Le informazioni finora fornite sono rilevanti per i lavoratori dipendenti in Italia che lavorano per committenti esteri. Secondo l’OCSE, l’esistenza di una stabile organizzazione viene considerata quando la disponibilità del lavoro da casa deriva dalle esigenze dell’impresa. Tuttavia, è importante considerare anche il fatto che molti datori di lavoro esteri scelgono di non operare in Italia attraverso l’identificazione diretta ai fini fiscali e previdenziali o la creazione di una stabile organizzazione o filiale in Italia. Queste opzioni consentirebbero al lavoratore dipendente italiano di essere considerato, ipoteticamente, una stabile organizzazione dell’azienda estera in Italia.

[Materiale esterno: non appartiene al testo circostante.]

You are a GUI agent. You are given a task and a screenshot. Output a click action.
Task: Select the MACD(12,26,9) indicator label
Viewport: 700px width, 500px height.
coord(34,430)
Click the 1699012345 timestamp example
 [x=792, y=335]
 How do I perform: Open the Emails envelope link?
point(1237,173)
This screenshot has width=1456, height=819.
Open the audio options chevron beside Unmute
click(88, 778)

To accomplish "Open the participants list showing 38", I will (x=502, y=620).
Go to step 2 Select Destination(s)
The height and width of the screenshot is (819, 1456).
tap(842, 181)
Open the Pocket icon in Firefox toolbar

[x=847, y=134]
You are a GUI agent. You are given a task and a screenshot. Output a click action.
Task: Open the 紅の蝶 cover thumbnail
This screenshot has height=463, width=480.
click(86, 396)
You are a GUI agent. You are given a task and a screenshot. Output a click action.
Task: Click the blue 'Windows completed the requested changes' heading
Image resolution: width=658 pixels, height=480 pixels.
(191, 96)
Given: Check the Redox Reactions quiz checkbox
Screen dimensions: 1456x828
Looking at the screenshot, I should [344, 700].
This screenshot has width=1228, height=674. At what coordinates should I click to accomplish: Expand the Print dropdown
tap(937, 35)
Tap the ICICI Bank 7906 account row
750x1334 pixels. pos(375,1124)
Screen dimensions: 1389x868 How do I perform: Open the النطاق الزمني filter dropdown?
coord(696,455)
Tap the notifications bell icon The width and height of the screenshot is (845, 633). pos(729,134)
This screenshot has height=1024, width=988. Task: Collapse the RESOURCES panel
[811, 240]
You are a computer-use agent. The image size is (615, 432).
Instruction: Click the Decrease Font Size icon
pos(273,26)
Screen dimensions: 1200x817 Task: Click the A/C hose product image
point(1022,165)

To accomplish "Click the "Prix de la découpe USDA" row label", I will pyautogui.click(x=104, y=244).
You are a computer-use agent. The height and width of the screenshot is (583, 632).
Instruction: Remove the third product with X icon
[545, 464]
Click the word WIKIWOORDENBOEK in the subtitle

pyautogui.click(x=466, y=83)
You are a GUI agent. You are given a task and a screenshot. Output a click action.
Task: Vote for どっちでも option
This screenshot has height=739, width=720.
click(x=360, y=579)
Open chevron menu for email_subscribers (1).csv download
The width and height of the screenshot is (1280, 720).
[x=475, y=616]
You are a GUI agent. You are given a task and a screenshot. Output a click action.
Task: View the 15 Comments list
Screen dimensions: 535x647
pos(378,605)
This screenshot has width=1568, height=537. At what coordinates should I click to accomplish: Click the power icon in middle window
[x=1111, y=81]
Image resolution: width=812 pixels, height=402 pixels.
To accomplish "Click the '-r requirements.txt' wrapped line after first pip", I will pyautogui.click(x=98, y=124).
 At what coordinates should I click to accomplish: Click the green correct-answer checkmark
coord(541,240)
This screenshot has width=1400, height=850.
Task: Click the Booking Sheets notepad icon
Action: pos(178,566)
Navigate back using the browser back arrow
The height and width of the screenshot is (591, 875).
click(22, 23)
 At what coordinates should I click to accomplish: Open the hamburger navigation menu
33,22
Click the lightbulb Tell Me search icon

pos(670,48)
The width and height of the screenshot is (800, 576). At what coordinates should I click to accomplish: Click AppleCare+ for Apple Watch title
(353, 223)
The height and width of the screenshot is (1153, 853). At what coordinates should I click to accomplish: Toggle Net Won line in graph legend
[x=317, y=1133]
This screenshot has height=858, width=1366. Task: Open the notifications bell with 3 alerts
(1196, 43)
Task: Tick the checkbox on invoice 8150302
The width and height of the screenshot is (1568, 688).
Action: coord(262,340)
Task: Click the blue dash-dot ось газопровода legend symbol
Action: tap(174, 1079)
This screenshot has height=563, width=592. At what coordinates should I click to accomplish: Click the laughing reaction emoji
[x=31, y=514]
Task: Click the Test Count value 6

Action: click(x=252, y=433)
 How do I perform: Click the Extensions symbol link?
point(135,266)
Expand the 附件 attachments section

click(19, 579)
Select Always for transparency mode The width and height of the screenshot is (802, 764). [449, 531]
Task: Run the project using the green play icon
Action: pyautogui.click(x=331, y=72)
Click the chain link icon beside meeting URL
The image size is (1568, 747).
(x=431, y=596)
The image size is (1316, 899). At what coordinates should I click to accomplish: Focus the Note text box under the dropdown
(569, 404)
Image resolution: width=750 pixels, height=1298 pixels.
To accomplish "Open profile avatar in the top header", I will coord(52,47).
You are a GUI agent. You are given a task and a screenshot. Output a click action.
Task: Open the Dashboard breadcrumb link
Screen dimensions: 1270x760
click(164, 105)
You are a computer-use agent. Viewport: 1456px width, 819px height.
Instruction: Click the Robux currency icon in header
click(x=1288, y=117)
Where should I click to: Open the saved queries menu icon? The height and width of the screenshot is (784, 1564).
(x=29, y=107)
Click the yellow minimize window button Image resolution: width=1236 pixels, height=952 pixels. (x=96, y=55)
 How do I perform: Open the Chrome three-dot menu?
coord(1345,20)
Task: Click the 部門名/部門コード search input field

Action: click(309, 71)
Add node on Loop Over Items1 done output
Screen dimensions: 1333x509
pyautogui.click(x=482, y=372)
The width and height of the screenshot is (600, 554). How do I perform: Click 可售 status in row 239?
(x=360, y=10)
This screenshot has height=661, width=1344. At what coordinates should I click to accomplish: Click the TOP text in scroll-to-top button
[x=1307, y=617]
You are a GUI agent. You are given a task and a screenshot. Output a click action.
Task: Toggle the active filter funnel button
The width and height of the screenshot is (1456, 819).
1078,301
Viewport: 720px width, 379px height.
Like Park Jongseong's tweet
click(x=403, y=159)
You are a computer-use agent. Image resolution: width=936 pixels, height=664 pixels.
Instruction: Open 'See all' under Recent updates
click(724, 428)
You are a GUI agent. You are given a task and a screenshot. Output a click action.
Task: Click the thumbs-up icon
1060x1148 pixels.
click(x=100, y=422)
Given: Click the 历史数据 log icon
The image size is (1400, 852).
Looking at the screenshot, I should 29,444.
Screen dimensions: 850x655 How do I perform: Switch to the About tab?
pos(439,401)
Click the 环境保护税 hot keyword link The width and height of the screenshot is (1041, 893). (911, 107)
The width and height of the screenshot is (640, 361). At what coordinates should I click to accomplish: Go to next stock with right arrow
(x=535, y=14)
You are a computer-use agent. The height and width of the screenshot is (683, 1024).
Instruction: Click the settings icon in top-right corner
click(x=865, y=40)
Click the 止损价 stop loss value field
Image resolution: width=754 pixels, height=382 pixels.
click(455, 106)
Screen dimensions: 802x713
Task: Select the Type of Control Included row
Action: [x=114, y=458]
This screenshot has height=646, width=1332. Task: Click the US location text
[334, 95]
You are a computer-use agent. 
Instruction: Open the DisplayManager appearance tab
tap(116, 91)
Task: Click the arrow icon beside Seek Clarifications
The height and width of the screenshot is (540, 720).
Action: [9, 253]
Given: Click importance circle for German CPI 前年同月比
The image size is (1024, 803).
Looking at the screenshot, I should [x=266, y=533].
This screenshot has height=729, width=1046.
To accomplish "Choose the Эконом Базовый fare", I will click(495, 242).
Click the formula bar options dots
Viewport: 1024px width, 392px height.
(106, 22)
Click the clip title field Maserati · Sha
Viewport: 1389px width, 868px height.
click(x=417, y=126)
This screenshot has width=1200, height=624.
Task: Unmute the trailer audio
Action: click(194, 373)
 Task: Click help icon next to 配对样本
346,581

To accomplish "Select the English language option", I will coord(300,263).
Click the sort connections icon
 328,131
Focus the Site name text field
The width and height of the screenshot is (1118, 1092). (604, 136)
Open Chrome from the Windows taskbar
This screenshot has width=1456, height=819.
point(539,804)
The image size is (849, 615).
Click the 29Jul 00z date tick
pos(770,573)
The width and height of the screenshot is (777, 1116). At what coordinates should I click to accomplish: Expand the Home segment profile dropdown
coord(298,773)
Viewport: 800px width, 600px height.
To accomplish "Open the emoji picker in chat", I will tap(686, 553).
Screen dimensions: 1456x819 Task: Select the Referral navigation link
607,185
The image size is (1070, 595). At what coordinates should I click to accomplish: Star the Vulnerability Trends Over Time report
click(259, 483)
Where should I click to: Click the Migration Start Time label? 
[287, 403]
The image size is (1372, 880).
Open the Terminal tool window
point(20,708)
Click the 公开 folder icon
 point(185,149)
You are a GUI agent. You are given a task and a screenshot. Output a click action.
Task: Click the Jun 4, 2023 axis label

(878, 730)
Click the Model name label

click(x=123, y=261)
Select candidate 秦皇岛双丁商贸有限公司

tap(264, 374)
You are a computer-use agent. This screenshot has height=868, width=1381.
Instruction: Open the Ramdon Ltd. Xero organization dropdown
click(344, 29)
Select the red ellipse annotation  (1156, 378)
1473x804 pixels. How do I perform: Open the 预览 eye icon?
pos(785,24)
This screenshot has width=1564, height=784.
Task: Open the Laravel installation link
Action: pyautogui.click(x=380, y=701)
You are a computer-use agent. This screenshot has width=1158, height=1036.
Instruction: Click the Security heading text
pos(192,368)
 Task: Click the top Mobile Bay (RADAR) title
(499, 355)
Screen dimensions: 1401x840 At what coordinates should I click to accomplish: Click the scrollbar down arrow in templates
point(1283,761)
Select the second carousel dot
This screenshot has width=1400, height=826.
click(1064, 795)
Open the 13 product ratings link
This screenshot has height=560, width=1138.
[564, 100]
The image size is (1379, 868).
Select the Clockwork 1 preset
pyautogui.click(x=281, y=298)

È importante notare che finché questa situazione riguarda pochi dipendenti di un’impresa estera, le possibilità concrete di essere sottoposti a un accertamento fiscale sono ridotte. Inoltre, bisogna prestare attenzione alle mansioni effettivamente svolte dal lavoratore dipendente in Italia. Se il lavoro svolto è principalmente ausiliario e non determinante per l’attività dell’impresa estera, i rischi sono ridotti.